One of the issues that came up after the acquisition of Sybase by SAP focused on our overall approach to mobility. We (Sybase) were approaching the market under the assumption that a mobilized enterprise was a given—that is, everyone understood the imperative, and it was really just a matter of execution. We were quickly bought up short by a number of our cohorts at SAP who said “Why would you make that assumption? The world at large doesn’t have the same perspective on mobility that you guys have. You need to be asking the question ‘Why mobilize?’ Rather than ‘How do you mobilize?’”
This was, of course, an excellent point. I’ve been involved with mobility since the technology first became commercially available, and have therefore spent my entire career surrounded by experts. This naturally creates a reality distortion field that can often be hard to recognize. So therefore, asking a question that was so obvious I missed it, why indeed should an enterprise mobilize?

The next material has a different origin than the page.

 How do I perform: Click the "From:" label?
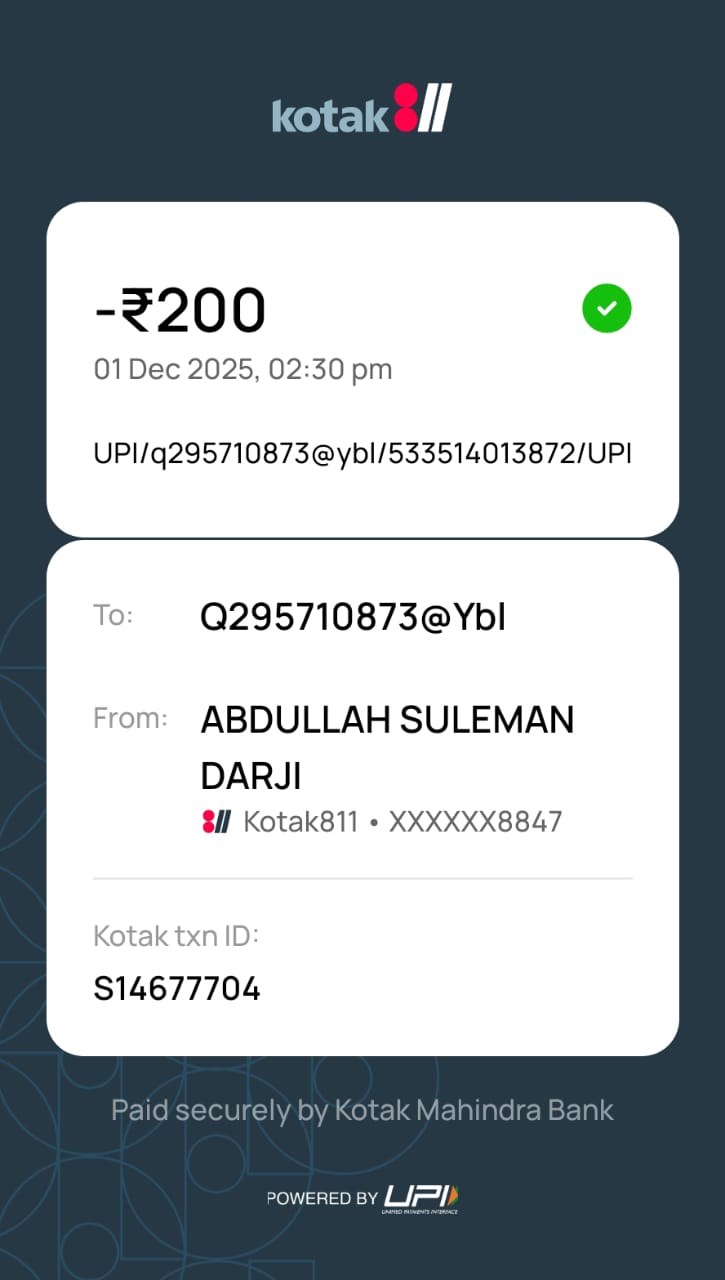point(130,718)
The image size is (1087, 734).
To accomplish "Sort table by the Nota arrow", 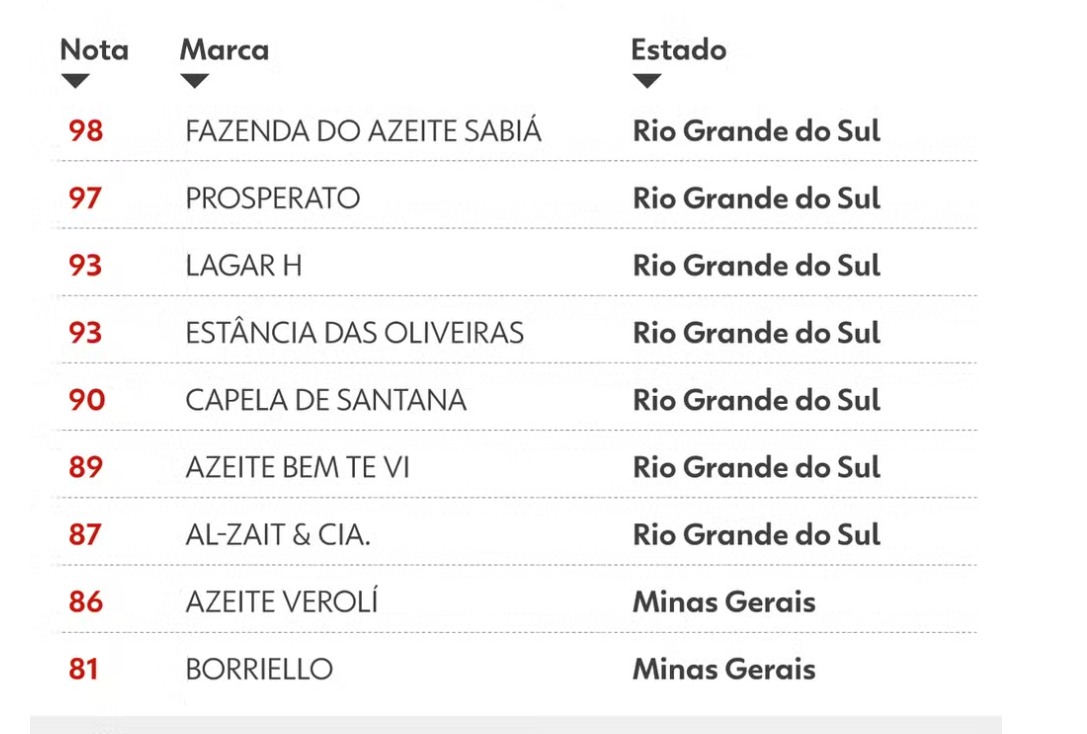I will [x=75, y=81].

There are two questions that need to be addressed at the beginning of any conversation about enterprise mobility. First, what does your company do for a living? That is, what is the value your company delivers to its customers in the form of goods or services, and how can a mobility solution increase that value? Second, what do your employees do while sitting in front of a computer at work, and how can mobilizing them and their functions make them more effective at what they do? Approaching the issue of mobility from this perspective shifts the driving rationale towards the value associated with transforming the enterprise, and creates a much more strategic and holistic view of mobility.
This approach, however, triggers the next question, what does ‘transforming the enterprise’ mean? The best example I can think of is looking back to the last time enterprises went through a pervasive, fundamental transformation. This started back in the mid 90s, when a broad range of businesses transformed and subsequently extended their delivery model from brick and mortar to on-line. Think about the relative efficiencies of an on-line model compared to a brick and mortar model (one-click and a gift wrapped package shows up two days later, vs. the staggering hassle of “traditional” holiday shopping). That level of efficiency-on-steroids is happening again as companies begin to evolve towards a mobile paradigm, and the relative scope of opportunity is at least as large as shifting the brick mortar world on-line, and probably much greater.
So back to the earlier question, why mobilize? If done correctly, everything will move faster; your employees are more responsive, your transaction rate increases, your customers are happier, you gain a non-trivial competitive edge over the slackers who don’t mobilize, and all of this accrues to both top and bottom line revenues. And this is just if your enterprise mobilizes. What happens when your entire supply chain and distribution channels mobilize?
Are you still wondering why to mobilize?